4. Javelin, Both Hands, (1912)
In this event, competitors threw with the left and the right hand, and were ranked by the total distance of both throws. Shouldn’t ambidextrous people have an Olympic event to call their own? (There were similar events for shot put and discus, too.)
3. Dueling Pistol (1906)
No actual duels were fought, alas. Rather, contestants shot at a dummy dressed in a frock coat. Shooting events tend to be rather dull to watch, but they would have a chance with creative thinking like this.
2. Cross-country Race (1912-1924)
Quoting from “The Complete Book of the Olympics” about the 1924 event, which was held on a hot day over a difficult course:
“One after another, strong athletes staggered onto the track. … Out on the roads there had been worse scenes of carnage, as various contestants were overcome by sunstroke and vomiting. Hours later, the Red Cross and Olympic officials were still searching the sides of the road for missing runners.

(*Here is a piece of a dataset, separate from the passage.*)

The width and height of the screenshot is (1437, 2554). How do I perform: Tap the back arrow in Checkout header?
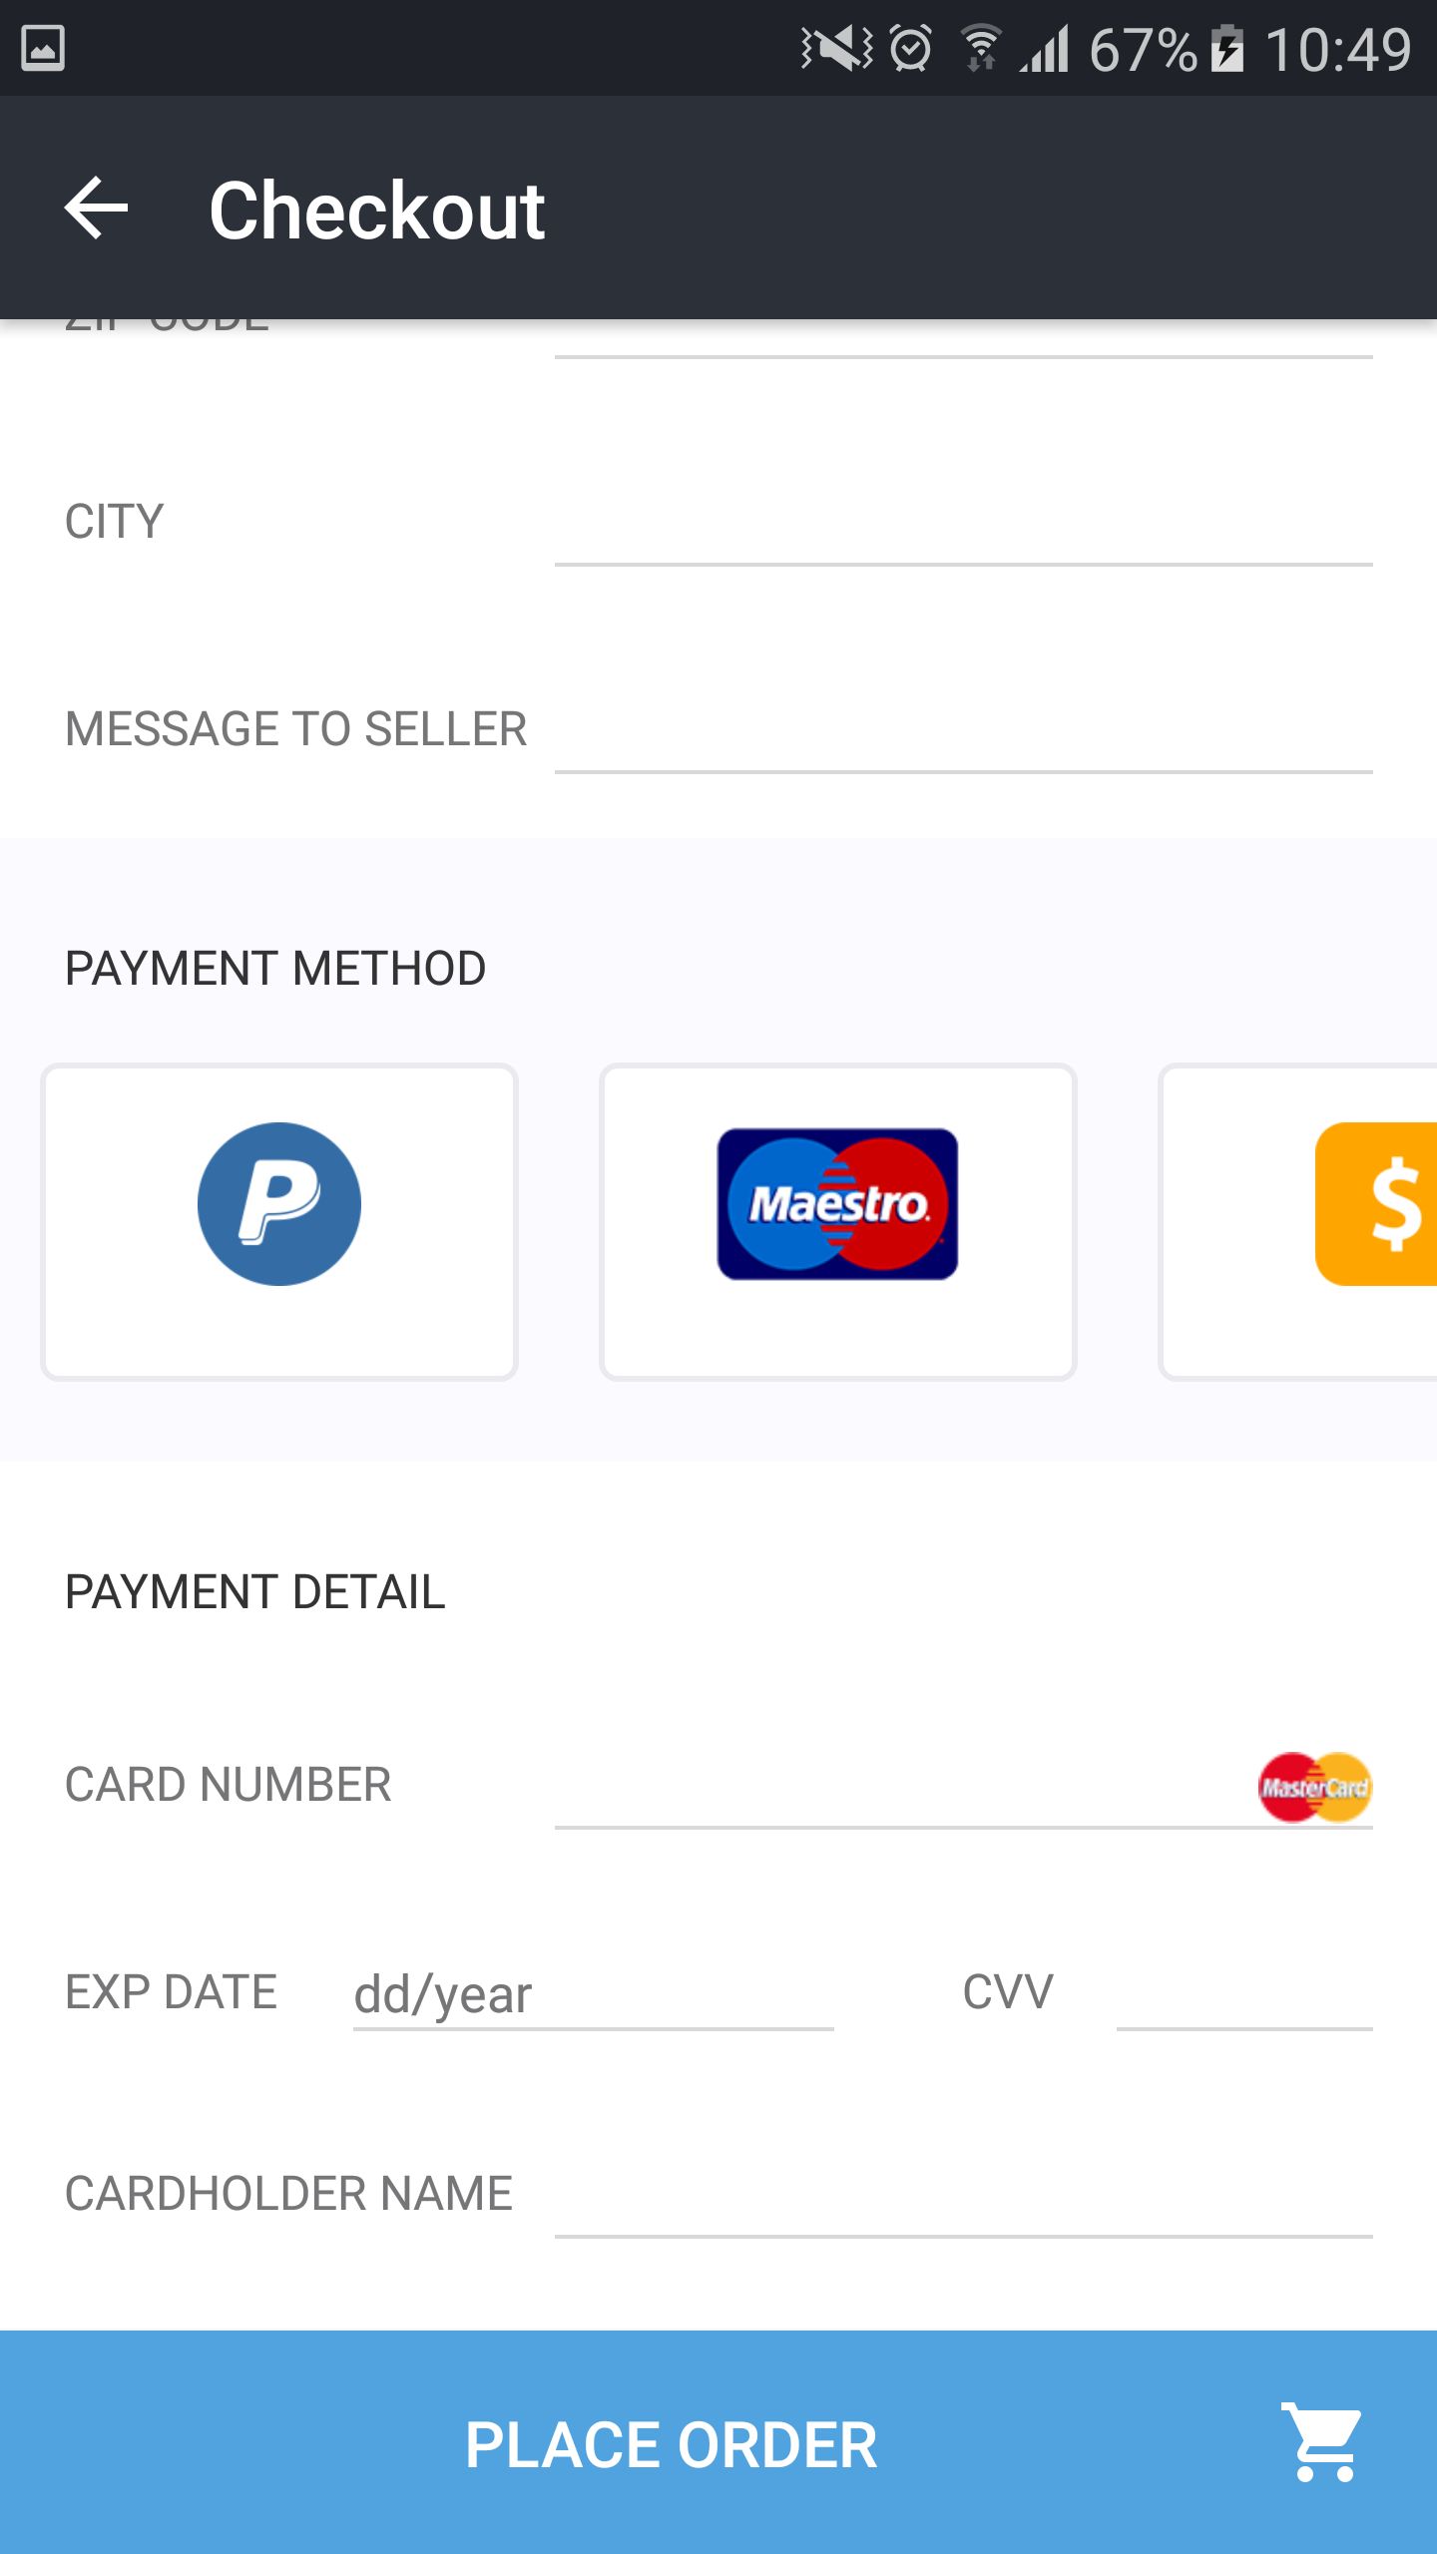point(97,209)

“This event proved to be an almost total disaster, which put an end to cross-country races in the Olympics.”
Wait. Put an end to cross-country? A race that entertaining should have enshrined cross-country permanently in the Games!
1. Tug Of War (1900-1920)
We’ve all participated in tugs at a church picnic or a school sports day. They’re fun. And why wouldn’t a bunch of burly guys pulling for their countries be riveting? Tug of war is already recognized by the International Olympic Committee, and the world governing body has 59 member nations.
Hold the tug on the final day, and require that all members of the team be participants in other sports. An interdisciplinary tug team of weight lifters, shot putters and heavyweight boxers would be a grand example of the spirit of the Olympics. And more entertaining than a lot of current Olympic sports.